#### PROMPT
Search the data below for "beside"; list each line that holds it.

#### DATA RECORDS

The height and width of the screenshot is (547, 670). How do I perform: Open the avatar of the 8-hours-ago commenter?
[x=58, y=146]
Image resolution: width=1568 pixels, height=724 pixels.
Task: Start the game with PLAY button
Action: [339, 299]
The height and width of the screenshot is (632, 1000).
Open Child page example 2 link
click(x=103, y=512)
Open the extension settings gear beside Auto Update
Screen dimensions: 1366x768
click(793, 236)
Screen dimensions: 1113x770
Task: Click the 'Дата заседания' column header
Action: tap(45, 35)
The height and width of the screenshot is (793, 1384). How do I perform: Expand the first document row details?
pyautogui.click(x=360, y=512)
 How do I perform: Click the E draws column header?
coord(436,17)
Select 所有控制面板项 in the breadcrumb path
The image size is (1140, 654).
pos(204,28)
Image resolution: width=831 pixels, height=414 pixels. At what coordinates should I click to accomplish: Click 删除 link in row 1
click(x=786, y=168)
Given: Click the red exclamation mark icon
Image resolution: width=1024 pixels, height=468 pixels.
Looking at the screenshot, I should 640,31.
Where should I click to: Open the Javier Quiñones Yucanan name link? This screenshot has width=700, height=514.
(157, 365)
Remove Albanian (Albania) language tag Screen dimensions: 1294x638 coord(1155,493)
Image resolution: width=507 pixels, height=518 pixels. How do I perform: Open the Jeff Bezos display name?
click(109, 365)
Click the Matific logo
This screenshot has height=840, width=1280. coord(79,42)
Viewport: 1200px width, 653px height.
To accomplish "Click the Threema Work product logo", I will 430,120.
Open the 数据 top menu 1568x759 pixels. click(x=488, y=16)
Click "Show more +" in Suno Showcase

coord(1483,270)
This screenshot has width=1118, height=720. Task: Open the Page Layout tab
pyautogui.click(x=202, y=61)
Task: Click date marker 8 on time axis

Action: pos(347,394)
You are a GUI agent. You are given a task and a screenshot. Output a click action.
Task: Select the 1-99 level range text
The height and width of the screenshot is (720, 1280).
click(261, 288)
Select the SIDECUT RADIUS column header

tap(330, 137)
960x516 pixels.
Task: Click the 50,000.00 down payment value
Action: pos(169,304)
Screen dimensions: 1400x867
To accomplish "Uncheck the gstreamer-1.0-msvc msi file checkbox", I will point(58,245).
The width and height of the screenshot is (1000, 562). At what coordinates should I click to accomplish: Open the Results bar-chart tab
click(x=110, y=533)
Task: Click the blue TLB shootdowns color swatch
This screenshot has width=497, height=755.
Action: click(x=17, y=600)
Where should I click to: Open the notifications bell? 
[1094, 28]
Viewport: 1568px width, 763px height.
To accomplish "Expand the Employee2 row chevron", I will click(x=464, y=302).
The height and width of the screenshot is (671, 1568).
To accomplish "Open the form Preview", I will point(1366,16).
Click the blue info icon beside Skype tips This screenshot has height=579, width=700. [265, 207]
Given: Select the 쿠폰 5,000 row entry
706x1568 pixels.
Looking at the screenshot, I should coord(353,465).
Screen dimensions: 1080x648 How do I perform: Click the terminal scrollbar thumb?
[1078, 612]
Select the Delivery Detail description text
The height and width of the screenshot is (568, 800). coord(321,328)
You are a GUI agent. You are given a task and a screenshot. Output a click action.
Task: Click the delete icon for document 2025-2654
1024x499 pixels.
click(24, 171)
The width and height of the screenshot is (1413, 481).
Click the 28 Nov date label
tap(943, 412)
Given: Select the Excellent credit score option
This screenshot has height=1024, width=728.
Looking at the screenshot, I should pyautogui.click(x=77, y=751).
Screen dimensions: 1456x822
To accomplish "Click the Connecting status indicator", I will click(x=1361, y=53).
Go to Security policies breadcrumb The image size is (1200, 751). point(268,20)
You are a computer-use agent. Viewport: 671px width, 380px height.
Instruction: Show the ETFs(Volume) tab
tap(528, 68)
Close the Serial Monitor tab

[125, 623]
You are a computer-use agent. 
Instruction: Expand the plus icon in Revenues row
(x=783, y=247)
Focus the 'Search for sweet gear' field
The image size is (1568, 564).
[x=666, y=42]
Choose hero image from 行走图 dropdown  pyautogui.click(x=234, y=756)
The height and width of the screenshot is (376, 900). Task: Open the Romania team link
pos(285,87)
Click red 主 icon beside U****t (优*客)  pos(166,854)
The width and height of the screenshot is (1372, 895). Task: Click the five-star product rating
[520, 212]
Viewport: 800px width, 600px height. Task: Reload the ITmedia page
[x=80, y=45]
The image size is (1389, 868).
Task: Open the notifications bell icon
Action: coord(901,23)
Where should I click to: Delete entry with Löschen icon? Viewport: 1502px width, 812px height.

#### ANSWER SPACE
Open the extension settings gear beside Auto Update
Click the blue info icon beside Skype tips This screenshot has height=579, width=700. [265, 207]
Click red 主 icon beside U****t (优*客)  pos(166,854)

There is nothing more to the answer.